The Super 14 club faces slow financial strangulation this year because of the failure of successive governments to provide a suitable rectangular stadium in Perth, an assurance made by the Labor administration in 2004 when bidding against Melbourne for the team.
A mere 19,309 fans, the smallest home-game crowd in Force history, watched the Blues win the round one contest 25-19.
It was a low-water mark for the sea of blue by a considerable measure: the previous smallest Super 14 audience at the AFL ground was 21,161 for the match against the Bulls of Pretoria last April.
Gate receipts provide a significant slice of RugbyWA’s income and chairman Geoff Stooke admitted yesterday that if Force fans continued to vote against Subiaco Oval with their feet, it would be hard for his organisation to maintain its tradition of declaring a profit.

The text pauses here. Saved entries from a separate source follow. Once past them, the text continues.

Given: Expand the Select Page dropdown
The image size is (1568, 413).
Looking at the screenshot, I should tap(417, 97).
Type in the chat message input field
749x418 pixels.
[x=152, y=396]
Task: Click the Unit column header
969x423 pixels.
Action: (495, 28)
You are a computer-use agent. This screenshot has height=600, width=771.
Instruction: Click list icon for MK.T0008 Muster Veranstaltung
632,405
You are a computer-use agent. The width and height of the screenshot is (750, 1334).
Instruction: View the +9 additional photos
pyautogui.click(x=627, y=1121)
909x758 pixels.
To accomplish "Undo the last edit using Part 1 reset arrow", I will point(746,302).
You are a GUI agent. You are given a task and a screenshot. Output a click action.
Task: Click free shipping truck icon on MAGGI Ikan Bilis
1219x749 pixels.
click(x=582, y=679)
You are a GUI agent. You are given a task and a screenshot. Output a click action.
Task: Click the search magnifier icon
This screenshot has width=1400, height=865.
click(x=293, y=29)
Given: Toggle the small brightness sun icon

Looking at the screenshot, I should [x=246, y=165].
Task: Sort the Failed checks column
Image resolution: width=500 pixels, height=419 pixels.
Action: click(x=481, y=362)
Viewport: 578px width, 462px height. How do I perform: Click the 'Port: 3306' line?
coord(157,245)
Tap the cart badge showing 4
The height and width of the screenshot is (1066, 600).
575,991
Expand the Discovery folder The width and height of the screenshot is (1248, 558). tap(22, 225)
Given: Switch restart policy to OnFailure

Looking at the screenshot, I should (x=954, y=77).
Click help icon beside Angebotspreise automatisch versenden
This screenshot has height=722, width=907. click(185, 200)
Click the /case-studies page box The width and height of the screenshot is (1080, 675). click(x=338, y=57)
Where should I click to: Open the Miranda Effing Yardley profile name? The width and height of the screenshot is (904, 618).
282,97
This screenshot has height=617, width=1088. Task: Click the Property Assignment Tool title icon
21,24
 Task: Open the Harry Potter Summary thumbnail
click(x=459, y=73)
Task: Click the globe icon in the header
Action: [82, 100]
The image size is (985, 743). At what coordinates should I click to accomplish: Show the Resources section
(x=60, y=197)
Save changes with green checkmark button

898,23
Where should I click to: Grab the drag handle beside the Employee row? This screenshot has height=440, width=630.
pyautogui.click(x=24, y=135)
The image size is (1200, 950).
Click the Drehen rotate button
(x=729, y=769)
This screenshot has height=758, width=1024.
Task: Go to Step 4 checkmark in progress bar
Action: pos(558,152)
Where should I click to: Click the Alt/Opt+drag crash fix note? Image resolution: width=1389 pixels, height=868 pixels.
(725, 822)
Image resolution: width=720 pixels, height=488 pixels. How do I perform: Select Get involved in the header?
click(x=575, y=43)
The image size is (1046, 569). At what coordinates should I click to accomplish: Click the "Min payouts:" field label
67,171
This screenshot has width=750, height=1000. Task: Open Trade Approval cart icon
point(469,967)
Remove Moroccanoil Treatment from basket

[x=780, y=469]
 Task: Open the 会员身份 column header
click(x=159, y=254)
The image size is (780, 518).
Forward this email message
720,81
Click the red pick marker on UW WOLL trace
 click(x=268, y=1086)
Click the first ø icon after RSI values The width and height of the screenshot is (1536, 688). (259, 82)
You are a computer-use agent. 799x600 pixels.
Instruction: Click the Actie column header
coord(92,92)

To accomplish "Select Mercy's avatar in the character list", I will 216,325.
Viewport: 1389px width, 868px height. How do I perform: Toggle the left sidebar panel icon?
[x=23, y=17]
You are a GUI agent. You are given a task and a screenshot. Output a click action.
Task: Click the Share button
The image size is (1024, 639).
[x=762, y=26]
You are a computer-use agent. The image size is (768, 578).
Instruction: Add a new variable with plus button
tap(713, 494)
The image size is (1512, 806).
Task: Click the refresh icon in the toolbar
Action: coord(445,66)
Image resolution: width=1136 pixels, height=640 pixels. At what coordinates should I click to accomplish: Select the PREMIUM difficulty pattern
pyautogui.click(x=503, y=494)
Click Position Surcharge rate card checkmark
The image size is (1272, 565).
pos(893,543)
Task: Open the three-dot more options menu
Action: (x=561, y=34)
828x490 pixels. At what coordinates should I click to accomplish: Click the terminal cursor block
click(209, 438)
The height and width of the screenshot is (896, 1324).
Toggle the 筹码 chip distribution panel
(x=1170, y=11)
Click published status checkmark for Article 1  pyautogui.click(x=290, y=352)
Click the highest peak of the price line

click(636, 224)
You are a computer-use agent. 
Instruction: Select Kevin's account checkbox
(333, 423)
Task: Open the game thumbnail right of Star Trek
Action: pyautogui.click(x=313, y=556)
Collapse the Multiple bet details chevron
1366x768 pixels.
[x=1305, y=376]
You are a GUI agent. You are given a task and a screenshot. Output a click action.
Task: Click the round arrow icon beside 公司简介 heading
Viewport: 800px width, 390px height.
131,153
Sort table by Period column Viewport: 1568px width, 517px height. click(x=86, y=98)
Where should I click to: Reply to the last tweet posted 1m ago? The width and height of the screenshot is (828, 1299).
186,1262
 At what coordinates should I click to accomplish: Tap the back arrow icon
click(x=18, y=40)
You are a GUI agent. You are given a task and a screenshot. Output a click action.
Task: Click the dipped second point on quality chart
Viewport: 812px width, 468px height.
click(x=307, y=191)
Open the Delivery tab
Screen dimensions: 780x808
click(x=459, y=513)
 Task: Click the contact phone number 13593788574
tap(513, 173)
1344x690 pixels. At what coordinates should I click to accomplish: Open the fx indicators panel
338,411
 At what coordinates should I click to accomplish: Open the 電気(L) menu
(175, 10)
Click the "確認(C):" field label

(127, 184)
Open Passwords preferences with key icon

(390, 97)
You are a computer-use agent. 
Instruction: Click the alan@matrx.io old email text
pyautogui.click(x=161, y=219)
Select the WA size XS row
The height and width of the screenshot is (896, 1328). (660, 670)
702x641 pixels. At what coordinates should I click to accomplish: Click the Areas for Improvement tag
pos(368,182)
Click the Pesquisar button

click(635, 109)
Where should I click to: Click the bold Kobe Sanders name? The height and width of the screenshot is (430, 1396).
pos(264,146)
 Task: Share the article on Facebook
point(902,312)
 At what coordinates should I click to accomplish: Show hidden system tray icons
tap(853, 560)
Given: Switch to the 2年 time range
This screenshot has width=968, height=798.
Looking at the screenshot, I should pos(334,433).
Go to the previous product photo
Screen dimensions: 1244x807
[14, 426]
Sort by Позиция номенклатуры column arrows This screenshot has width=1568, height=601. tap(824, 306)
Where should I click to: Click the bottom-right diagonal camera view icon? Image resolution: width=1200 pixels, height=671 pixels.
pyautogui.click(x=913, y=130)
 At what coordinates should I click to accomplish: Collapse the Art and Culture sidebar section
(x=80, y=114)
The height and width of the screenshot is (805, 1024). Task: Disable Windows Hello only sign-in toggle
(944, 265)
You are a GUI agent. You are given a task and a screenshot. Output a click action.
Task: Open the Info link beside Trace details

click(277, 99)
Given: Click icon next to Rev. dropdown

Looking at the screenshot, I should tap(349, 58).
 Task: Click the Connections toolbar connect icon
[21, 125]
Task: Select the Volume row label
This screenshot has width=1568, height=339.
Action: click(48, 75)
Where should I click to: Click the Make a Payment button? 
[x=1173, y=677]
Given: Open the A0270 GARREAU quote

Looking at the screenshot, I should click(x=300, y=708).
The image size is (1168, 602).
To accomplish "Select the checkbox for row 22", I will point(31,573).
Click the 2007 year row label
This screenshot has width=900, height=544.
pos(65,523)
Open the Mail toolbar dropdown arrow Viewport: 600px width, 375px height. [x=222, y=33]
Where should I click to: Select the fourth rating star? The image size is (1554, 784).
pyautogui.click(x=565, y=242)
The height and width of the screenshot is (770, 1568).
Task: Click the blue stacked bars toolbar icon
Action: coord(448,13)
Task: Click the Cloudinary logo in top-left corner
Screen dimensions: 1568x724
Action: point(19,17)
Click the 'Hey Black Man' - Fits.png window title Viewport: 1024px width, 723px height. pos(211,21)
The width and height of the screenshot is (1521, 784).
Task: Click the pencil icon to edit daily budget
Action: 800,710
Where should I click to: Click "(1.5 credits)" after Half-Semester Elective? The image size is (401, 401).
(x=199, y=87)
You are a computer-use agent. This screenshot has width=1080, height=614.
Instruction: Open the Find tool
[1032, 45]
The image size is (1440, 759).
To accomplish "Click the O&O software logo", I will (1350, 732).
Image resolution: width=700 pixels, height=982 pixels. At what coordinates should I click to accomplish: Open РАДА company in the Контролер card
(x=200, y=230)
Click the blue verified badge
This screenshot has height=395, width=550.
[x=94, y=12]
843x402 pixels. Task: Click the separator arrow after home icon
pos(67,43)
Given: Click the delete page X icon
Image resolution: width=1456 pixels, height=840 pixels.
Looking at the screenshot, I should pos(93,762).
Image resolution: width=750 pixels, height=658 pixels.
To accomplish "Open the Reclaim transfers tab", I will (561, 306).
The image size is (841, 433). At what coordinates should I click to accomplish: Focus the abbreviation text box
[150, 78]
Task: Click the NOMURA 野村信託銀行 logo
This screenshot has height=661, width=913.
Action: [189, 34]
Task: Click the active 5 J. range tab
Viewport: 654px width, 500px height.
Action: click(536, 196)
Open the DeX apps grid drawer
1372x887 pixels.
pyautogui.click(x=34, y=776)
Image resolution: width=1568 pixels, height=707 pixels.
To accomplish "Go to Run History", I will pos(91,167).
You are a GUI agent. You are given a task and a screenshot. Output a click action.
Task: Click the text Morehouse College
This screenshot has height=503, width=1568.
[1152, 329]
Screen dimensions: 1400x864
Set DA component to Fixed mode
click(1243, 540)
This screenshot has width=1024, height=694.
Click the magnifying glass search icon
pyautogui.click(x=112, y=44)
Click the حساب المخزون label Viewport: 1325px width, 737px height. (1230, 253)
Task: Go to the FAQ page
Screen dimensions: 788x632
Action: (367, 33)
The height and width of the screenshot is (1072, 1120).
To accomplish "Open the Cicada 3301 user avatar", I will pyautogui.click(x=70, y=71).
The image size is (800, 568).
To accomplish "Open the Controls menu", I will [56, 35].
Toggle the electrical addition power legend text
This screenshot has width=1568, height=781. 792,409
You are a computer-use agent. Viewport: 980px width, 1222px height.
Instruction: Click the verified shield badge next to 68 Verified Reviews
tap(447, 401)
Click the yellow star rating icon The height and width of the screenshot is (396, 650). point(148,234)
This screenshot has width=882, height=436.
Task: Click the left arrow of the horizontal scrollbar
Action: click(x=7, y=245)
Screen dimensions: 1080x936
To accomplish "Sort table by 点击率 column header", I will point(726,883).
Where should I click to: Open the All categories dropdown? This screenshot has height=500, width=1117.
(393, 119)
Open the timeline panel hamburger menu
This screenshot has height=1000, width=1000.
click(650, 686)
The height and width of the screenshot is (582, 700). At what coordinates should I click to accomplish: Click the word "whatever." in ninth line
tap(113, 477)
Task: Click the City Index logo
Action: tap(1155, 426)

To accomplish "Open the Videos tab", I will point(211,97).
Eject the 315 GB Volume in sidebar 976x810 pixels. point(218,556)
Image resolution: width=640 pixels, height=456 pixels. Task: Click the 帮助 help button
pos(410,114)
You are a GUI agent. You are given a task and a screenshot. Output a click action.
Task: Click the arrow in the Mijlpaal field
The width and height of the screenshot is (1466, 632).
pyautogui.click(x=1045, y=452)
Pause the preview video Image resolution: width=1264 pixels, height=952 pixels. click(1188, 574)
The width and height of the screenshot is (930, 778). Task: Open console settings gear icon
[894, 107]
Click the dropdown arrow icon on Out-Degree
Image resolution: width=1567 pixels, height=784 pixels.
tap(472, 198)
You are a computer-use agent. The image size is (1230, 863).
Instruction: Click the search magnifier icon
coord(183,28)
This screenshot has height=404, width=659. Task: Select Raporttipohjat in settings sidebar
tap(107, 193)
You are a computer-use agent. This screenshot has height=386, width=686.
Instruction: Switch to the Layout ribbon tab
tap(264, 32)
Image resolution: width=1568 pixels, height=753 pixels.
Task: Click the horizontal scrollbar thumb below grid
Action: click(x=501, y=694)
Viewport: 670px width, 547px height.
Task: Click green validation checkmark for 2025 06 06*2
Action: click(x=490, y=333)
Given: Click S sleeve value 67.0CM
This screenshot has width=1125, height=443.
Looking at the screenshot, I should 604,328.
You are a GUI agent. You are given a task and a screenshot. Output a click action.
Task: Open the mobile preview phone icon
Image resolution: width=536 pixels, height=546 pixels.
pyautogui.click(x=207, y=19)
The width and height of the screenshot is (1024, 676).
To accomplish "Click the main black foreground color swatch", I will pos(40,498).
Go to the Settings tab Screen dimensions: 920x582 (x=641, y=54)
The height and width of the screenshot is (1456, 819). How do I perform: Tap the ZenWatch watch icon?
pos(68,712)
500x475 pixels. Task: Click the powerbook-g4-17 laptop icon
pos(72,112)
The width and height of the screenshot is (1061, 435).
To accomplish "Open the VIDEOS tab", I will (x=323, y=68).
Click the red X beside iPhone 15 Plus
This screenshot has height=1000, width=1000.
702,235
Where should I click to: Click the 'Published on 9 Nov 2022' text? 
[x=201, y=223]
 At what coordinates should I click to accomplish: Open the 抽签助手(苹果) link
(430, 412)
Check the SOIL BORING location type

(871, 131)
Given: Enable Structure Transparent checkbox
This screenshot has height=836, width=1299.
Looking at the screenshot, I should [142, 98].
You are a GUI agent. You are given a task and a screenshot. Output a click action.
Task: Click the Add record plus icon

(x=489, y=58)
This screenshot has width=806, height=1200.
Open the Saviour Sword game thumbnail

“We haven’t finalised our budget yet but it’s going to be conservative,” he said. “The only up side to the situation is that we have seven home games this year instead of six.
“Our research in the off-season predicted a big drop in crowds and unfortunately it’s come true. That’s why we’ve taken such an aggressive position on moving to Members Equity Stadium next season.”
However, the North Perth ground lacks sufficient facilities to cater for the club’s 2000 corporate clients and they will struggle to service this crucial source of funds.
“We’re investigating temporary facilities but the bottom line is that we have no option but to play in a rectangular stadium,” Stooke said. “A lot of people want to watch rugby but they’re switching to Foxtel because they get a better viewing experience.
“To get them back, we have to provide them with an enjoyable viewing experience.”
Of particular alarm to Force board members is that the opening home game of the year traditionally produces the biggest crowd of the season.
In 2006, more than 37,000 showed up for the Force’s first game, against the Brumbies, in a season in which crowds averaged 28,424.
The following year, the round one crowd topped 30,000 in a season in which the average attendance was 27,529 and last year more than 27,000 watched the home opener against the Crusaders when the average plummeted to below 23,000.
Next Friday’s visitors to Subiaco Oval, the Cheetahs of South Africa, tend to be poor drawcards and it will be a huge embarrassment to all involved in the stadium debacle if the crowd is smaller than the sell-out 18,000 who packed Members Equity Stadium three weeks ago for a practice match against the Crusaders.
The fact that gates had to be closed 15 minutes before kick-off, locking out a substantial number of prospective customers, confirmed to Rugby-WA officials the market for Super 14 rugby is as big as it was when the Force was created, but fans are simply not willing to pay to watch from afar.
The Force can’t and don’t want to hide the truth. They have no option but to campaign for a rectangular facility in which they will be viable, but highlighting Subiaco Oval’s obvious shortcomings for rugby works to the detriment of their own gate in the short term.
The issue will be resolved only when the State Government either develops a rectangular arena commensurate with a city the size of Perth, or in effect decrees the only mass-appeal sports it will support in the long term are AFL and cricket and watches the ARU transfer a bankrupt Force to Melbourne and its new, purposebuilt, 30,000-seat stadium.